START Data to process

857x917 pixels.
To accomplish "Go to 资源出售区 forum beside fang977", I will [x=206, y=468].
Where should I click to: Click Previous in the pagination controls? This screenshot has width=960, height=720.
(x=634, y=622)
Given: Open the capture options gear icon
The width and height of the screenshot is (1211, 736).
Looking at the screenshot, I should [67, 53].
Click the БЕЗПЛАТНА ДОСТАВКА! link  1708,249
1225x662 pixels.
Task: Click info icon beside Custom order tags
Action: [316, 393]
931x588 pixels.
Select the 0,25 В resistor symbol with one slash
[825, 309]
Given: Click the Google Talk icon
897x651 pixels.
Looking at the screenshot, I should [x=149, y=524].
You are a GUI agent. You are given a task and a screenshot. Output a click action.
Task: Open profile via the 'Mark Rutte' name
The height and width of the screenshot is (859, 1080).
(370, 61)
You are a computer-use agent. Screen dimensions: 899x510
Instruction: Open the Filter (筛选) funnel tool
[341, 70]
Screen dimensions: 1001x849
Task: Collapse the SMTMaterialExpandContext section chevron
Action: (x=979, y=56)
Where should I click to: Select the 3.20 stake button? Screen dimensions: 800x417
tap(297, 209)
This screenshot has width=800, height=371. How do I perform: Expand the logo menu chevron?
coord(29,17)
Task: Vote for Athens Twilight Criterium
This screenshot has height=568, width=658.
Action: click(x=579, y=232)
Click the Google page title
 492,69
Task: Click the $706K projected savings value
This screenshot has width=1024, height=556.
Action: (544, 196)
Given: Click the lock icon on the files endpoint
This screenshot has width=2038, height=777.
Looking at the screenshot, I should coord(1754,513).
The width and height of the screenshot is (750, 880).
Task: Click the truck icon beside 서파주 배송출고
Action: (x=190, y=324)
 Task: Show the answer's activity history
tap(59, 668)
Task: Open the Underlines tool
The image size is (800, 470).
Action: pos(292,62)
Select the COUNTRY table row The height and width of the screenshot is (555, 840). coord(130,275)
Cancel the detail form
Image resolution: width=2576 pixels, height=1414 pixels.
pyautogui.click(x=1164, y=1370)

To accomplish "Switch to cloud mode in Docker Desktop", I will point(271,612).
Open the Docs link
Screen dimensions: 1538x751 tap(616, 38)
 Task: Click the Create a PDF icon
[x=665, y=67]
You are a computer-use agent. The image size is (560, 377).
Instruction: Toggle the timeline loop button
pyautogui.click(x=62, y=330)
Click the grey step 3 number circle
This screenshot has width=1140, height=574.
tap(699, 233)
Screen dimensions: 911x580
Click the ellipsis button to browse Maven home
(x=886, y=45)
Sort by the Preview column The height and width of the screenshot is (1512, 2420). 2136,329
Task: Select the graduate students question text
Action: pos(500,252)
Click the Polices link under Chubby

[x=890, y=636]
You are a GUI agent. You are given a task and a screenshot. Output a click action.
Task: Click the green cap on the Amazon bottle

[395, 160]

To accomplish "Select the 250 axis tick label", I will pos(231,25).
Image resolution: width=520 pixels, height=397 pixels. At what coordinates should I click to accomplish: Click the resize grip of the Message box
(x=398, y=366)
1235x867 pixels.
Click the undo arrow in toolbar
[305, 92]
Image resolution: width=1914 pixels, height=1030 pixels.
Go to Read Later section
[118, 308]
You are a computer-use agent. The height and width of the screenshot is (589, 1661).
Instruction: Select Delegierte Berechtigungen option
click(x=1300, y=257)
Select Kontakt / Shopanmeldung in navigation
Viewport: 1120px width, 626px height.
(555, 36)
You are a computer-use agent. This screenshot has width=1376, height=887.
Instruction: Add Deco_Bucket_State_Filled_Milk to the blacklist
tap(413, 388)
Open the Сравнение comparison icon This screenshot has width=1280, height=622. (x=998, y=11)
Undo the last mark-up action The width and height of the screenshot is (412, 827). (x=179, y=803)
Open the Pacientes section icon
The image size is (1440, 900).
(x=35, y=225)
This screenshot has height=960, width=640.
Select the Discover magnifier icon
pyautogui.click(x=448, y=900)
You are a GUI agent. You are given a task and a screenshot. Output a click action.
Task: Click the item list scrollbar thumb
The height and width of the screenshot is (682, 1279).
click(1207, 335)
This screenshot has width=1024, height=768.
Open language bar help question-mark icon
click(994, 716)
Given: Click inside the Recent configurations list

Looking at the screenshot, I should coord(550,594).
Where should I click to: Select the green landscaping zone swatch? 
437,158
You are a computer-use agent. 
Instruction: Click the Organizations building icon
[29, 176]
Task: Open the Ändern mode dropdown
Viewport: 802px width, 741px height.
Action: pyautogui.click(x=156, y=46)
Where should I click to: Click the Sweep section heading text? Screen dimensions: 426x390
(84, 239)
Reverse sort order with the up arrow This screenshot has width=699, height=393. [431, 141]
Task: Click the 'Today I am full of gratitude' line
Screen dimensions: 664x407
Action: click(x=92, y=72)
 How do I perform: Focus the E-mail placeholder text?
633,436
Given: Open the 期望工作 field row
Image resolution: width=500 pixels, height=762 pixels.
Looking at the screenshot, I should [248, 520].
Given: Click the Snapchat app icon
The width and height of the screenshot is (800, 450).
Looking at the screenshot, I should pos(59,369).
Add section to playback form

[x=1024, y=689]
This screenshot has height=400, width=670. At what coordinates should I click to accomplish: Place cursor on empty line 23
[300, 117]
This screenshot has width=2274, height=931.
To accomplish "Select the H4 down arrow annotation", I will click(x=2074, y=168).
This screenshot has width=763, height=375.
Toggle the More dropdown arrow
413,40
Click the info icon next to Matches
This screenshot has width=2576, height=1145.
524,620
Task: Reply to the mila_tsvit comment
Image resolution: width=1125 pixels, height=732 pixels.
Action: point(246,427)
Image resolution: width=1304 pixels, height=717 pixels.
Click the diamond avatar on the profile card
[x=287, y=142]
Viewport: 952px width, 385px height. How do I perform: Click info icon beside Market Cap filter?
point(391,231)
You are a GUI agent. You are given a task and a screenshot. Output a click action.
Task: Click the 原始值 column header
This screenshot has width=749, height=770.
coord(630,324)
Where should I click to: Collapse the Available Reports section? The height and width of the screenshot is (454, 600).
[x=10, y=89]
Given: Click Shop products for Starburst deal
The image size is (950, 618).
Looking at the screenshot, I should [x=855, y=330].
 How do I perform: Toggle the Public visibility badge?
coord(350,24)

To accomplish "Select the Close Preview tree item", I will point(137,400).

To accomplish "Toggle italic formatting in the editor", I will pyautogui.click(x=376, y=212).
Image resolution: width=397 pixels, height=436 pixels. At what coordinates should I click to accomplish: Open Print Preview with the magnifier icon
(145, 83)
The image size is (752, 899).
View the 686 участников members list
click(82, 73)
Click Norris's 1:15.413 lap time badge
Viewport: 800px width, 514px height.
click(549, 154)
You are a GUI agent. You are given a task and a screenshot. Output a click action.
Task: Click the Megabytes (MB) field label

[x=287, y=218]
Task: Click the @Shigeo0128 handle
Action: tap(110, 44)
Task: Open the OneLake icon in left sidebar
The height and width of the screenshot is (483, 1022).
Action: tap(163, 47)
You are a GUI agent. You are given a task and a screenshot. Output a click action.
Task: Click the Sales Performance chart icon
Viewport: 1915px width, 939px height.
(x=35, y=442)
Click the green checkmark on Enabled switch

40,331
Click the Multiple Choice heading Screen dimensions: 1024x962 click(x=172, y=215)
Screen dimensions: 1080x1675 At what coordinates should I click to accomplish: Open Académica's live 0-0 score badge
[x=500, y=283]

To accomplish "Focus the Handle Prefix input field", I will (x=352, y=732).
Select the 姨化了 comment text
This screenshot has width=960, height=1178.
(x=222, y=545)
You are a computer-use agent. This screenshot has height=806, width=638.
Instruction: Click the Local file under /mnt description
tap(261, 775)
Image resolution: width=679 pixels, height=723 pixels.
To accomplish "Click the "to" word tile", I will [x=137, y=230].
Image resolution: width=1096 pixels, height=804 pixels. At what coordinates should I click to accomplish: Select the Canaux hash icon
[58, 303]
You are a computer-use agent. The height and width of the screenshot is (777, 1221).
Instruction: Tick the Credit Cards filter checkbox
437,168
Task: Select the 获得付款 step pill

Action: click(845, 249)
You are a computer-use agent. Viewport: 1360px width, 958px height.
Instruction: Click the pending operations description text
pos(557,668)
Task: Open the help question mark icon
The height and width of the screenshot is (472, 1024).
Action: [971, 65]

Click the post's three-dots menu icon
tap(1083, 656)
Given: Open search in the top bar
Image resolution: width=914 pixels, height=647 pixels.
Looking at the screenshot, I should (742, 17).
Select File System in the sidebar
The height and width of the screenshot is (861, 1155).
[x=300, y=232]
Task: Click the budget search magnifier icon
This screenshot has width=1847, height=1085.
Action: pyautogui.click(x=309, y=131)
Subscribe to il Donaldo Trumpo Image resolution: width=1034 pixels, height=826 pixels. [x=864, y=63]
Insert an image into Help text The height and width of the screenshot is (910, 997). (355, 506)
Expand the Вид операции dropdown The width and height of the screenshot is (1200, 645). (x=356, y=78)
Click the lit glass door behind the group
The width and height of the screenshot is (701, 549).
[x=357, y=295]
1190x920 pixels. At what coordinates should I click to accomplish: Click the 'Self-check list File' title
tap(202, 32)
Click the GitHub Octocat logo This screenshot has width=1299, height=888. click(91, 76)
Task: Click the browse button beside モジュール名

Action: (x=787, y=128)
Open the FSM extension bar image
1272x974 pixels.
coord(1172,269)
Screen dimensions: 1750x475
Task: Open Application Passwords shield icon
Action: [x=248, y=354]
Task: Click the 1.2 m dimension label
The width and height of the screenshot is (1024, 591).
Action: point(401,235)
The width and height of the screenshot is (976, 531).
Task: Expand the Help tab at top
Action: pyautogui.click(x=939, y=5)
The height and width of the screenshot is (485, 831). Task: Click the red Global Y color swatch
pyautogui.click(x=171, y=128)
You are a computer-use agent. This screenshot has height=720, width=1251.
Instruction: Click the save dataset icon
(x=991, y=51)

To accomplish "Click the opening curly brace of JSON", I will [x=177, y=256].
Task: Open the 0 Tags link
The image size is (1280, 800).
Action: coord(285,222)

END Data to process

Instructions for the task.
Within the records, filter for lines that contain the word "search" and show each one.

Problem solution.
Given: Open search in the top bar
Task: Click the budget search magnifier icon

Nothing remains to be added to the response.